We love this dish because it’s so different from the common perception of Indian cuisine. Most people would never think of pairing cauliflower with oranges, yet the flavours (when boosted with garam maslala, ginger, and cumin) are a delight. Try this one out the next time you grill chicken.

Serves 6 to 8

Ingredients

  • 1 small head cauliflower, about 2 pounds (1 kg), cut into 1-inch (2.5 cm) florets
  • 2 potatoes, unpeeled, cut into 1-inch (2.5 cm) pieces
  • 2 onions, cut into 1-inch (2.5 cm) pieces
  • 1 teaspoon (5 mL) ground turmeric
  • 1/4 cup (60 mL) vegetable oil
  • 2 teaspoons (10 mL) ground cumin
  • 2 teaspoons (10 mL) garam masala 
  • 1 teaspoon (5 mL) ground ginger
  • 1 teaspoon (5 mL) red chili powder
  • 3 oranges, peeled and divided into segments
  • 1 teaspoon (5 mL) granulated sugar
  • 1/2 cup (125 mL) water, or more if necessary
  • 1 serrano or bird’s eye chili, finely chopped (optional)

Directions

  1. Place the cauliflower, onions, and potatoes in a large bowl, and sprinkle with the turmeric, tossing to coat.
  2. Heat the oil in a large heavy-bottomed nonreactive skillet over high heat.
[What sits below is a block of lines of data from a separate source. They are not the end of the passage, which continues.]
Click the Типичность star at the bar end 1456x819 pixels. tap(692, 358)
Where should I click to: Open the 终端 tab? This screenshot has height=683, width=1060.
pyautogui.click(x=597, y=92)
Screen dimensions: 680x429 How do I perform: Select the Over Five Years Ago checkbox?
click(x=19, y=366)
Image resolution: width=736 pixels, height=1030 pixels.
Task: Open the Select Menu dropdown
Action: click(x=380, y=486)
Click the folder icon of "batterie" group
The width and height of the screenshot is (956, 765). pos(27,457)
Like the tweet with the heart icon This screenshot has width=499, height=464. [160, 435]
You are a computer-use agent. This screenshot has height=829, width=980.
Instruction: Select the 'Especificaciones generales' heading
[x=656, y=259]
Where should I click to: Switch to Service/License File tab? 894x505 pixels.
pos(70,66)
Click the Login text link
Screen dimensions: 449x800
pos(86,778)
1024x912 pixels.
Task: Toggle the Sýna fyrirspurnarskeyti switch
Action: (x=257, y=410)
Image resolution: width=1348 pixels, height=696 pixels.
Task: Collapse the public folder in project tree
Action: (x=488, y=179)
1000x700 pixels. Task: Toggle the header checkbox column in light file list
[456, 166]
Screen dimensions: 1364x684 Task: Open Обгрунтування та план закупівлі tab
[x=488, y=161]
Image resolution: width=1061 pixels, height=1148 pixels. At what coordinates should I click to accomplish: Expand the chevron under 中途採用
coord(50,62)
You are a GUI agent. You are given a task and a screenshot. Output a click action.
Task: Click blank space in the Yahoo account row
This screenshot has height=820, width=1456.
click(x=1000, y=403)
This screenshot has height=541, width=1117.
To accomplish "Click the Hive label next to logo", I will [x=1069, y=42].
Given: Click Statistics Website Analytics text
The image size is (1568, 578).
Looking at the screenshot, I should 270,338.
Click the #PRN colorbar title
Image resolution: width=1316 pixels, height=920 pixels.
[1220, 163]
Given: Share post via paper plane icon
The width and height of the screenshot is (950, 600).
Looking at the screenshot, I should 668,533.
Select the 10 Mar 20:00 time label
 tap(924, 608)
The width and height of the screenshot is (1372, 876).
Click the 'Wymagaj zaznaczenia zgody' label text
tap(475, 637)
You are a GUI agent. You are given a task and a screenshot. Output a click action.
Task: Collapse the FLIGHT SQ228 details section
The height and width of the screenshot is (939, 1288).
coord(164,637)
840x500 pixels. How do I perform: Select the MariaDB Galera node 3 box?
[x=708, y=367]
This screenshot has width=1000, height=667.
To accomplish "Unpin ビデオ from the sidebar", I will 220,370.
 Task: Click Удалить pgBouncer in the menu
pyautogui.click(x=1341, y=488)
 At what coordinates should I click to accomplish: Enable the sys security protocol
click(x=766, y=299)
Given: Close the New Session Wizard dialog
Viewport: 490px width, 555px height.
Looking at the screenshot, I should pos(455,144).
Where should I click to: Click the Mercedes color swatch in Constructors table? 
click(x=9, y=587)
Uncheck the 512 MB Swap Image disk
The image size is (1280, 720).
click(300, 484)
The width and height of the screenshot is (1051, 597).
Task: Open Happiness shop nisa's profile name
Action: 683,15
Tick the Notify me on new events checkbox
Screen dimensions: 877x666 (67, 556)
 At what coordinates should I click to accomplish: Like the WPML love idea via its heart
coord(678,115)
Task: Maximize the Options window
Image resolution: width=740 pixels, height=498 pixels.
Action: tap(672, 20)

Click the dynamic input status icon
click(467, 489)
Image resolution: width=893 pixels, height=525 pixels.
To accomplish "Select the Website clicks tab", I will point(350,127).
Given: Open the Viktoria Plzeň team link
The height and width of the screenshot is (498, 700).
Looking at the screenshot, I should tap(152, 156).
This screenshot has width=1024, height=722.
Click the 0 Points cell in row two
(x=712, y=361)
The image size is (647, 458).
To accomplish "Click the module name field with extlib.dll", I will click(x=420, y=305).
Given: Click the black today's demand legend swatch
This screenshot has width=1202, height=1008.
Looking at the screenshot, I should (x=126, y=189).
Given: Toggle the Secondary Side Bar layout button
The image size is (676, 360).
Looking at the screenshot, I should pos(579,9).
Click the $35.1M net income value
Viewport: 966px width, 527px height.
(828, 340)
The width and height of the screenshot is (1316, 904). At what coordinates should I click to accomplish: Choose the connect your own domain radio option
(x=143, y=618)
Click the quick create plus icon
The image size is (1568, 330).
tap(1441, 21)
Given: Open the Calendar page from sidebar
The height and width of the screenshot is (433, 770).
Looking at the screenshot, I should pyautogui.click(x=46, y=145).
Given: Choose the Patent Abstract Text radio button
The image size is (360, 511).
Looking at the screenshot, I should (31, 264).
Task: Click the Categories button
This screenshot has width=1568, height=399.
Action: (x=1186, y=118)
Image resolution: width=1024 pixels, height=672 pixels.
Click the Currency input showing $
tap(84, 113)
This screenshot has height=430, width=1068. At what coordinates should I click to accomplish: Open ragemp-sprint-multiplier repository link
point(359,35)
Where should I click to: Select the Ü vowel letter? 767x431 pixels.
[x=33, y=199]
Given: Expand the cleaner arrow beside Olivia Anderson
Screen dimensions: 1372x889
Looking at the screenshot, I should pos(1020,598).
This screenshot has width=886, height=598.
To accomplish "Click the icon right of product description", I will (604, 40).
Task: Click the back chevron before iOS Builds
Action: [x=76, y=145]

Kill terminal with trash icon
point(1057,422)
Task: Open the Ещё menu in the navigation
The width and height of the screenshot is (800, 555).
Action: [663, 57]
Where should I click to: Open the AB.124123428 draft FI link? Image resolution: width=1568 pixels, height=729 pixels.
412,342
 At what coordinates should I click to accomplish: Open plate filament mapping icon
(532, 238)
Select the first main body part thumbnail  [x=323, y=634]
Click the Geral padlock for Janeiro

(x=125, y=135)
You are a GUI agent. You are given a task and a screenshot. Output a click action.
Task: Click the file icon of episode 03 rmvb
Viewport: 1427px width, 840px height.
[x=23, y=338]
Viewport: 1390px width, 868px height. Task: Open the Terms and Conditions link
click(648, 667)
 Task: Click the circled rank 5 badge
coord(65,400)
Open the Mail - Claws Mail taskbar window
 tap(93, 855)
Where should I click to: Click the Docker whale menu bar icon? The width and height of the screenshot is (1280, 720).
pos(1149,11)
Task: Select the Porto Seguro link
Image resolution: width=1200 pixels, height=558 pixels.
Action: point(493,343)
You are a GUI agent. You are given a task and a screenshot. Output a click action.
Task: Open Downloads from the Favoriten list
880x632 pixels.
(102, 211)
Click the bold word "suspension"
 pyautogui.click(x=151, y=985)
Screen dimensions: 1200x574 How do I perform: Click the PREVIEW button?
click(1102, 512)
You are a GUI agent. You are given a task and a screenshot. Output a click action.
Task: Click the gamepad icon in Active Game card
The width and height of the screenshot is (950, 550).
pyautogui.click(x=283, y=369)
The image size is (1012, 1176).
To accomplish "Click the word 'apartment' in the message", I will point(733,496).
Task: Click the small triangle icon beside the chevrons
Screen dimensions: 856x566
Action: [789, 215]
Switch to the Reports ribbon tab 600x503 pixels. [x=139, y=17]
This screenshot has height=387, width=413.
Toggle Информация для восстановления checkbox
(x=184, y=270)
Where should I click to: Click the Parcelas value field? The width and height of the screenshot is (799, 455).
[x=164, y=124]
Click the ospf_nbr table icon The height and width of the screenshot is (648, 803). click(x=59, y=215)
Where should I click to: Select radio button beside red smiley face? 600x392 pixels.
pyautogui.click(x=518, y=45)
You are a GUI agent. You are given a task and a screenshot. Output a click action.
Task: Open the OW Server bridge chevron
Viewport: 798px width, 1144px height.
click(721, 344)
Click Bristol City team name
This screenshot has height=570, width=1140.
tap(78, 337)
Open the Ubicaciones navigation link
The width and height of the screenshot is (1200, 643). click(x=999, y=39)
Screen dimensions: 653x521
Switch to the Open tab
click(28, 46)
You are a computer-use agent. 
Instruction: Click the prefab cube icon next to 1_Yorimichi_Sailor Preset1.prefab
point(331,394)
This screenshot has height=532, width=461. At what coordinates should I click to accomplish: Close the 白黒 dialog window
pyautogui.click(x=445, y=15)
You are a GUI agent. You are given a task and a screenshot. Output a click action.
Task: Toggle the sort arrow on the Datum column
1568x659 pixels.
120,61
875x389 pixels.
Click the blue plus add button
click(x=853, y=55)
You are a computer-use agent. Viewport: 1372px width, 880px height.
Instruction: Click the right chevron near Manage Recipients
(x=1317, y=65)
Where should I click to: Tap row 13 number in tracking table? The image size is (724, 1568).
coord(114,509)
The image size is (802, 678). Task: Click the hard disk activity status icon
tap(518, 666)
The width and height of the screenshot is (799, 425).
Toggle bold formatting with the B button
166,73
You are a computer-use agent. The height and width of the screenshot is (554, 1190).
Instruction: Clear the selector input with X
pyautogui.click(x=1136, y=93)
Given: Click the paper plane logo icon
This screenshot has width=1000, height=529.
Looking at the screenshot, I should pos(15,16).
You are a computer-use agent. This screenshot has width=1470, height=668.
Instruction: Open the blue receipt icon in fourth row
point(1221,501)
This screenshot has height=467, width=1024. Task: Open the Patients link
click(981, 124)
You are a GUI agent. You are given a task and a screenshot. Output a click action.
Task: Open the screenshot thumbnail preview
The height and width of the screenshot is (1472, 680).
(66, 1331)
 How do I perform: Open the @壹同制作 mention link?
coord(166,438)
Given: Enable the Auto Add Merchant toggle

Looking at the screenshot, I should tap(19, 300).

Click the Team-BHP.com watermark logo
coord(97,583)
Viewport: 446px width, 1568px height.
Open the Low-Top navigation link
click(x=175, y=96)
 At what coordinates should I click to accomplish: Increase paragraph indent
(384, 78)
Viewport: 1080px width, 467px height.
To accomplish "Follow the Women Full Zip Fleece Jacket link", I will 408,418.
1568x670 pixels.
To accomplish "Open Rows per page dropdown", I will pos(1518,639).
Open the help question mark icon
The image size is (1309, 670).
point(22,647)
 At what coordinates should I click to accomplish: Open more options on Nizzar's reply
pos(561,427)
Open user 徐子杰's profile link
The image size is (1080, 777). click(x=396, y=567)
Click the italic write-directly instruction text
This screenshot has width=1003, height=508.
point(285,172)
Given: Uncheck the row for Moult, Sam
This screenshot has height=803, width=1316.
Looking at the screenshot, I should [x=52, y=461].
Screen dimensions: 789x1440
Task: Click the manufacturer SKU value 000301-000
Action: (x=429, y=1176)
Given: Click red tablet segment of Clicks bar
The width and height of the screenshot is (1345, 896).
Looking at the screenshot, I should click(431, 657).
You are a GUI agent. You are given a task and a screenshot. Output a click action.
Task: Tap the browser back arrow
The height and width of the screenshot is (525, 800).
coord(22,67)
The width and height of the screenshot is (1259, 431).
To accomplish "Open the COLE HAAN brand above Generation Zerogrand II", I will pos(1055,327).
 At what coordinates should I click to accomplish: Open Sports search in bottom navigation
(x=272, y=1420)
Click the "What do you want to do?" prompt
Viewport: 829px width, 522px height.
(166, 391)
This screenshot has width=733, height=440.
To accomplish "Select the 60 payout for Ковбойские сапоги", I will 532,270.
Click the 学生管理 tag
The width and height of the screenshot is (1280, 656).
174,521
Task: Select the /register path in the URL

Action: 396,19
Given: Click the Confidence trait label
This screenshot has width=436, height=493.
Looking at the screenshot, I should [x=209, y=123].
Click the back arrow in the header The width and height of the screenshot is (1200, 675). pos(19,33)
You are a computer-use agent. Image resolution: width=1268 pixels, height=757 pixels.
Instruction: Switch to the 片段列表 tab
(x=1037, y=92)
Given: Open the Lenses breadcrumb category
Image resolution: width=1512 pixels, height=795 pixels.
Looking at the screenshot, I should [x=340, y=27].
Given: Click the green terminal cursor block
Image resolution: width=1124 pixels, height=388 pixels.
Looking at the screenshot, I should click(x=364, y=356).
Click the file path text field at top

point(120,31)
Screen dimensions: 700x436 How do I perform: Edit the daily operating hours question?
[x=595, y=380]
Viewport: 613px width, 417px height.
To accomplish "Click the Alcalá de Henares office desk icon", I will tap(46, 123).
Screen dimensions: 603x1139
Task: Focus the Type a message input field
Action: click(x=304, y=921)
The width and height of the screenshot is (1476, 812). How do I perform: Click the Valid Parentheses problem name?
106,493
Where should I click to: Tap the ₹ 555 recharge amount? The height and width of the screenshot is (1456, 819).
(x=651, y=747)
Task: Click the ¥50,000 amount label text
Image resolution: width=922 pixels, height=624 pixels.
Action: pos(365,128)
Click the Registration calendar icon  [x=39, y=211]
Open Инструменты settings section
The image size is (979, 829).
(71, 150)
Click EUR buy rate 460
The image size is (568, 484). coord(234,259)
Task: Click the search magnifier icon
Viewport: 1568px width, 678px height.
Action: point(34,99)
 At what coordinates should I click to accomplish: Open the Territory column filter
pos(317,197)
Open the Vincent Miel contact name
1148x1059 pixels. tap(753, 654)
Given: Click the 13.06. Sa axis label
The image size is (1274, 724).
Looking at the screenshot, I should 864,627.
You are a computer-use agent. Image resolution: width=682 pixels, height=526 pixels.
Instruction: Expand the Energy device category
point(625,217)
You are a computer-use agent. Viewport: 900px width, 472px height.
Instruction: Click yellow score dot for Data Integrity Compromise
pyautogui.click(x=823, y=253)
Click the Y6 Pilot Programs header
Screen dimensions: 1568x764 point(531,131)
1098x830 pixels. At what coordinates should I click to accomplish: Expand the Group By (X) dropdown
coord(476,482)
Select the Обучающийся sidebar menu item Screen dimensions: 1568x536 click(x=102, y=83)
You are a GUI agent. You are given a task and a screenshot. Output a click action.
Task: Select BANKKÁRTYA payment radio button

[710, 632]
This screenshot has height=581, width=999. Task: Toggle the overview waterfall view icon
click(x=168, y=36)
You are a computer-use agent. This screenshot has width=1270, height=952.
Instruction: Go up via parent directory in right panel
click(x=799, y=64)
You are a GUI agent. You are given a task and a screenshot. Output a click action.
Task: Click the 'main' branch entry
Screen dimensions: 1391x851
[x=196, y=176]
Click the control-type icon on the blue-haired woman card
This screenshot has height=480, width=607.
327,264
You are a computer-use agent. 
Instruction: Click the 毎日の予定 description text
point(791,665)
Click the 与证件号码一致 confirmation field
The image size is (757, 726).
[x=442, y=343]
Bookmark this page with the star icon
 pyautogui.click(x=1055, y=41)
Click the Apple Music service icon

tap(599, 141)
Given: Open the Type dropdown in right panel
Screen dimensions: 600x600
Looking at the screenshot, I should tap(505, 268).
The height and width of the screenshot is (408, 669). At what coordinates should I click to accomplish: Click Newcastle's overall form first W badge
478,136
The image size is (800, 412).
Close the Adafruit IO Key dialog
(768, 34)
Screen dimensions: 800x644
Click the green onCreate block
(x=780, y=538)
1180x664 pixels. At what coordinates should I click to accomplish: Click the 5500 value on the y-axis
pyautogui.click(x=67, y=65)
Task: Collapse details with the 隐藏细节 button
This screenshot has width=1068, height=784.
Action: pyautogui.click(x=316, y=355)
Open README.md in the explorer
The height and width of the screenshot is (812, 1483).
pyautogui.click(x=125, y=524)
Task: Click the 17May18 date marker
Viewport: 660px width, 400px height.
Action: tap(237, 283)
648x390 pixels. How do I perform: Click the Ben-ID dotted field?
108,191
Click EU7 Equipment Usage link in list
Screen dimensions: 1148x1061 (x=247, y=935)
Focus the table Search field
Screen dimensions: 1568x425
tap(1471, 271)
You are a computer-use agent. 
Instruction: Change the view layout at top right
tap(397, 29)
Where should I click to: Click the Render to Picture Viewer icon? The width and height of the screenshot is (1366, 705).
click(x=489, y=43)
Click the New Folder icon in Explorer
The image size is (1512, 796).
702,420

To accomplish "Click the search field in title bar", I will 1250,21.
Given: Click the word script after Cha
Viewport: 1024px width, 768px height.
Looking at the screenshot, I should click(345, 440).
Reduce the heat to medium, and add the vegetables. Stir-fry for 3 to 5 minutes, or until golden and lightly browned. Transfer the vegetables to a bowl, and set aside.
  3. Add a touch more oil to the pan, still over medium heat. Add the cumin, garam masala, ground ginger, and chili powder, and roast until they begin to change colour and become increasingly fragrant.
  4. Add the reserved vegetables to the pan, then add the oranges and sugar. Add the water to deglaze the pan. Cover and reduce the heat to a gentle simmer. Simmer for 15 minutes, or until the vegetables are cooked but are still slightly firm.
  5. Add the chilies, if using, for the last 5 minutes of cooking time. Serve with rice.